Натертый воском паркет был местами липким от пролитой выпивки, а на выход вела лестница, и пьяному гостю сперва нужно преодолеть ступени, прежде чем выбраться на поверхность. Само же заведение не ставило себя как место, где с вытянутыми спинами говорят об искусстве, и в целом внутреннее убранство, атмосфера, понравились Марии больше, чем вид бара снаружи. Посетителей же в этот вечер собралось много, столики все были заняты, а возле стойки весьма оживленно и бурно скопились мужчины со стаканами в руках.
Мария, сказав, что скоро вернется, направилась в дамскую комнату, по пути лавируя между столами и стараясь не столкнуться с официантами, снующими с груженными подносами. Брандмейстеру тем временем повезло: он занял столик возле лестницы как раз в тот момент, когда прежние гости его покинули. Теперь, он расположился удобно, с трудом, но подозвал официанта, заказал две пинты темного пива и стал рассматривать антураж. Струны гитары, логично завершившие игру, смолкли, прозвучали бурные овации. Какой-то мужчина, с закатанными рукавами рубашки на выпуск, воспользовался тишиной и обрушил свою речь на присутствующих.

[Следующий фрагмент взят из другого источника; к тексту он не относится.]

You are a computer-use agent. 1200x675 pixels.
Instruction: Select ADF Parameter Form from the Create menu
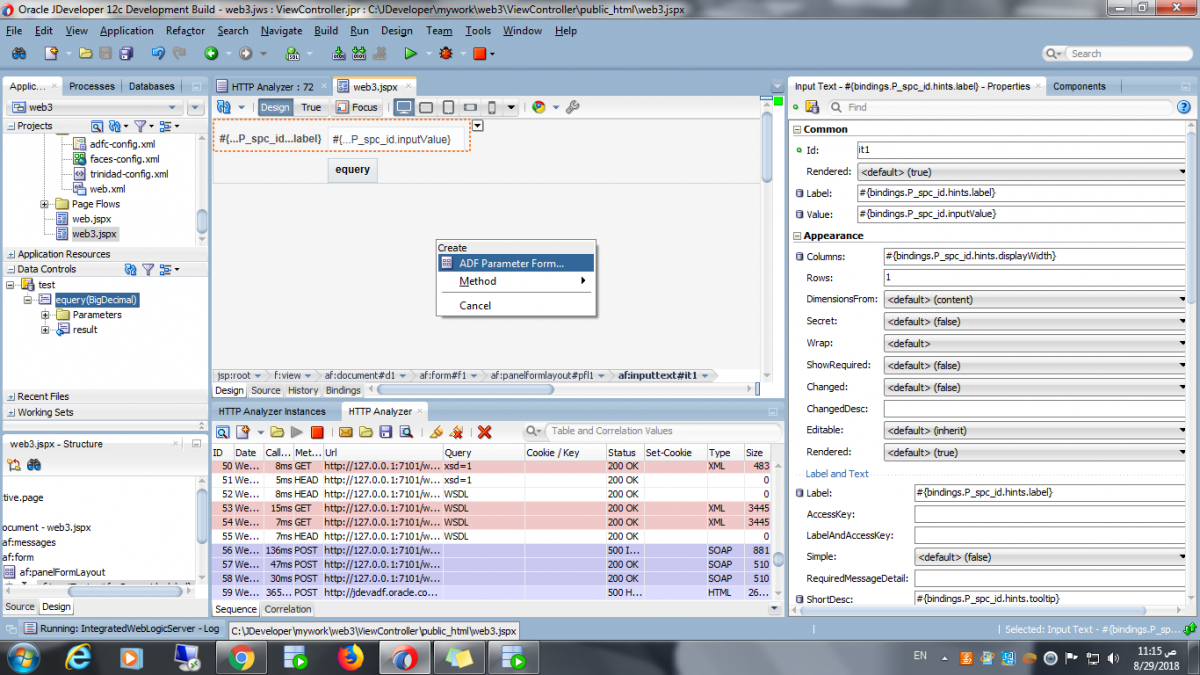pyautogui.click(x=511, y=263)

– Множество людей веруют, только когда им удобно. Но Господь видит всех и каждого. Атеисты прозрели, когда с неба посыпались бомбы.
Жадно глядя на стаканы с выпивкой, он облизывал губы и с эмоцией вещал тоном диктора с трибуны.
– Может, кто-либо из вас угостит меня выпивкой?! Будьте уверены, на небесах вам это зачтется. Скорее всего, в божий сад вы не попадете, но ваши муки могут сократиться от бесконечных до просто вечных.
Брандмейстер наблюдал, но не мог понять, кем является этот мужчина – то ли безумным сумасшедшим, то ли пьяным служителем церкви. Еще один мужчина средних лет, более трезвый его приятель хватал диктора под локоть, пытался отвести в сторону, призывая на этом и окончить речь. Но не слишком убедительно и диктор продолжал:
– И почему услуги жриц любви подорожали? Неужели они стали симпатичней, или их орудие труда стало уже?
Задал он эти вопросы с таким видом, словно будучи учителем, стоял перед классом у доски и выискивал взглядом, кто же вскинет руку, чтобы дать ответ. Среди гостей раскатилась волна смеха. Но не всем были по нраву его речи, и тут же послышался раздраженный крик:
– Ты пьян и мерзок, убирайся отсюда!